2. Electoral College should go, but that’s not all: Clinton was the second candidate in modern history to win the popular vote — the former secretary of state was up by more than 1 million votes on Wednesday as the final precincts straggled in — but fall short in the deciding count of electoral votes. Jackson favors a one-person-one-vote system and has previously called the Electoral College a relic of the past that “dangerously saps the legitimacy of the presidency.”

At the symposium, he called for a litany of other reforms that would make it easier for Americans to vote: declaring Election Day a national holiday, automatically registering people to vote when they turn 18, expanding rather than reducing early voting opportunities, and closing voter rights gaps used to target and suppress voters.

“It’s the tug of war for the soul of America,” Jackson told The Detroit News. “The point is to make voting easily accessible if you believe in the democratic (process) from the bottom up, rather than top down.”

3. Donald Trump struck the match: Trump knew when he made them that he couldn’t deliver on his immigration promises and that some of the assertions he made against Mexicans were untrue, Jackson said, comparing the fears Trump exploited to a dry field that was easily ignited.

“The one who set the field afire must be the one to put it out,” Jackson told the Free Press. “He had the option to pour water on it (the dry field) and let it grow. He didn't do that — he chose to light it on fire. One of my concerns is that we see the division in America now because of that. We see classmates, roommates in a conflict over the way the campaign turned out.”

4. Trump supporters are not to blame: Trump may have “unleashed massive hatred, fear and division in our country,” Jackson said, but that’s not what attracted many of his supporters. They were concerned about jobs, stagnant wages, poverty and other issues that left them feeling left behind in America, and they simply wanted change, he said.
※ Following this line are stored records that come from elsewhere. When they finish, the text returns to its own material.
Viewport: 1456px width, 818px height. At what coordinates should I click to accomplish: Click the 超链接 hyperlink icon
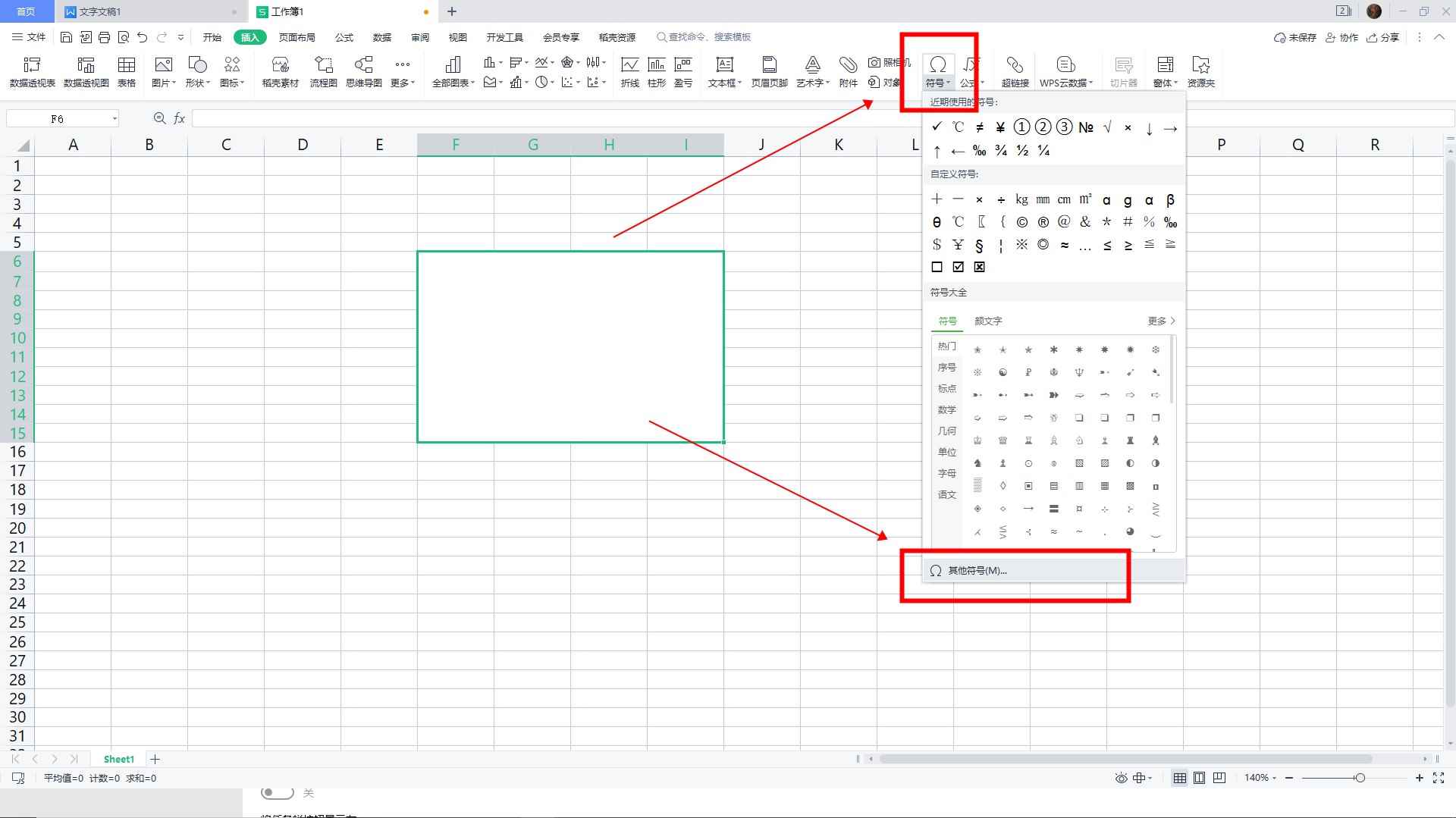(x=1015, y=71)
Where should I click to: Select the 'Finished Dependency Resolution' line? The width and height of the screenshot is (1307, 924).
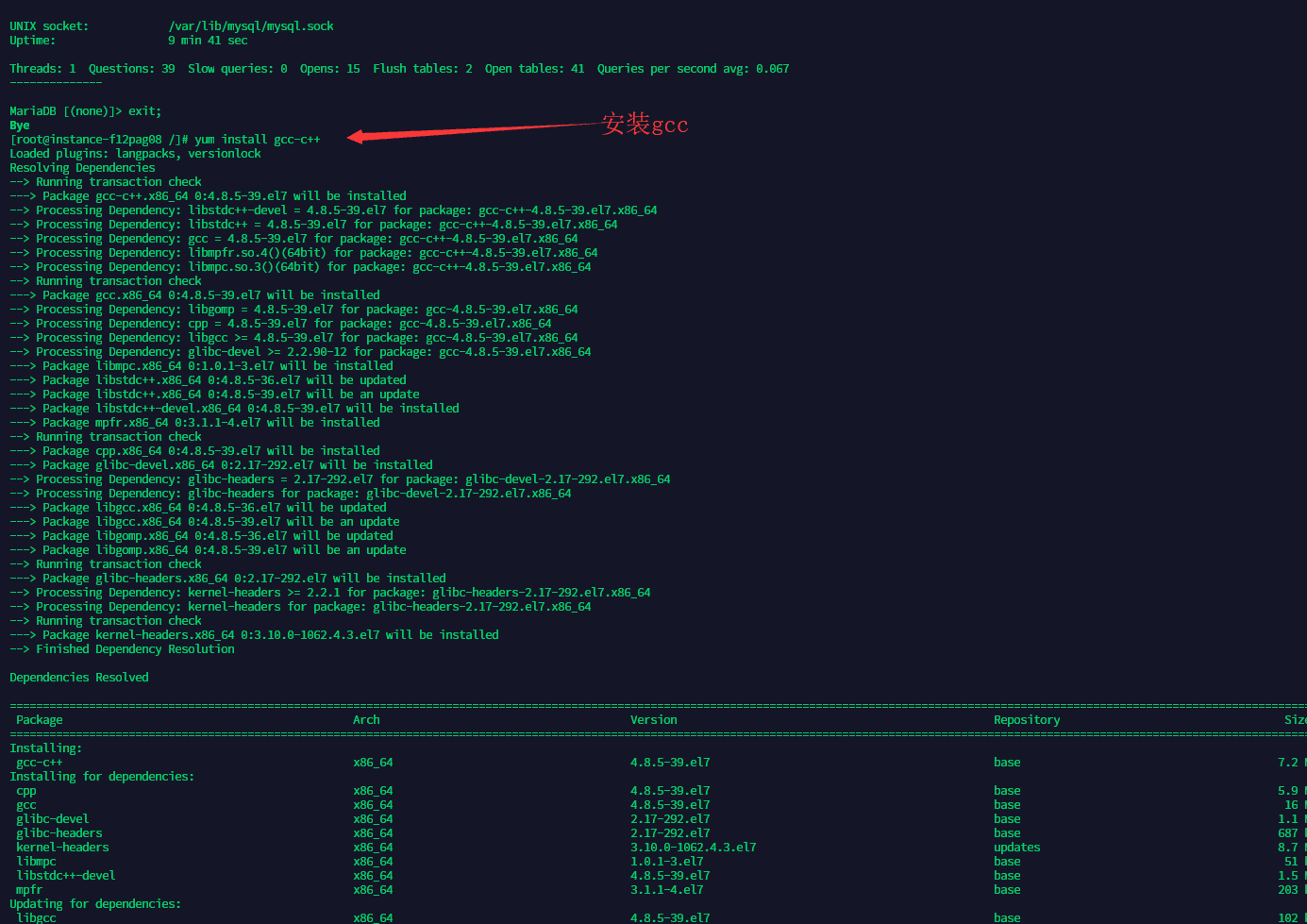[121, 648]
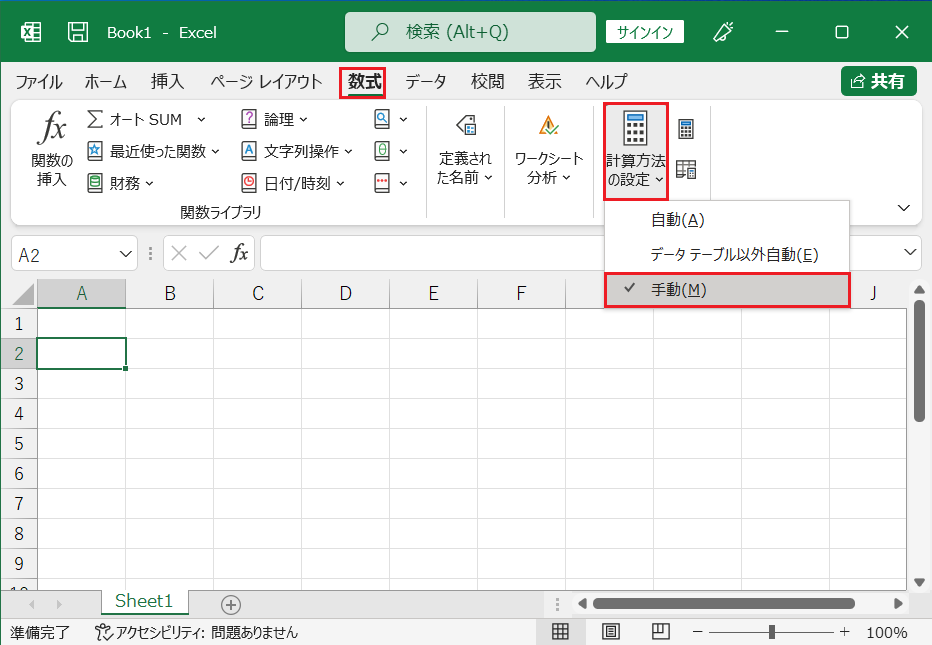Click the 検索 (Alt+Q) search box
Image resolution: width=932 pixels, height=645 pixels.
468,31
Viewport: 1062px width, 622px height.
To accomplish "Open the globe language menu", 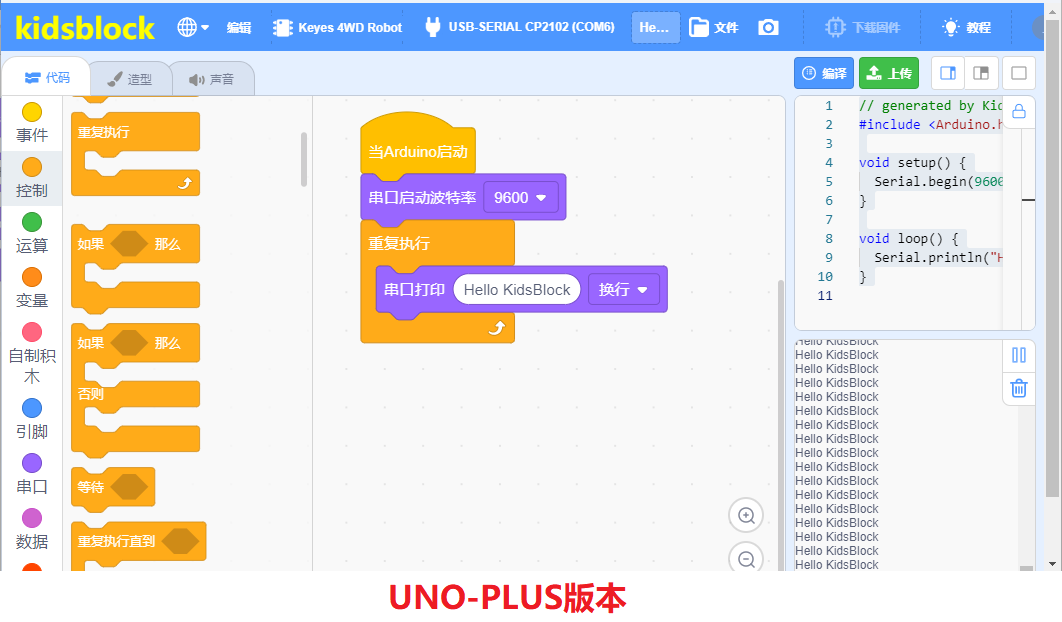I will 193,27.
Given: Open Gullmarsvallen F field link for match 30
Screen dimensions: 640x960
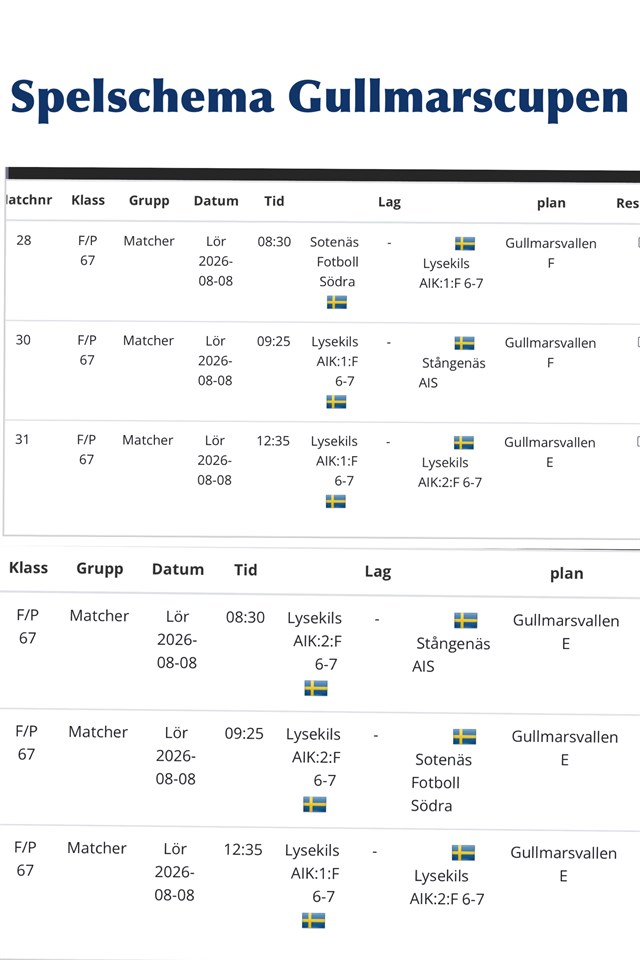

5. America has an “identity crisis”: America has an “identity crisis” as old civil rights battles surface anew, Jackson said. Persistent protest rallies on the U-M campus and elsewhere across America in the eight days since the election are “born out of fear,” Jackson said. “Fear that the Klan will ride again. Fear that violence (against minorities) is coming back. In this election, voters voted for fear. I think hope will defeat hate, but it's a battle.”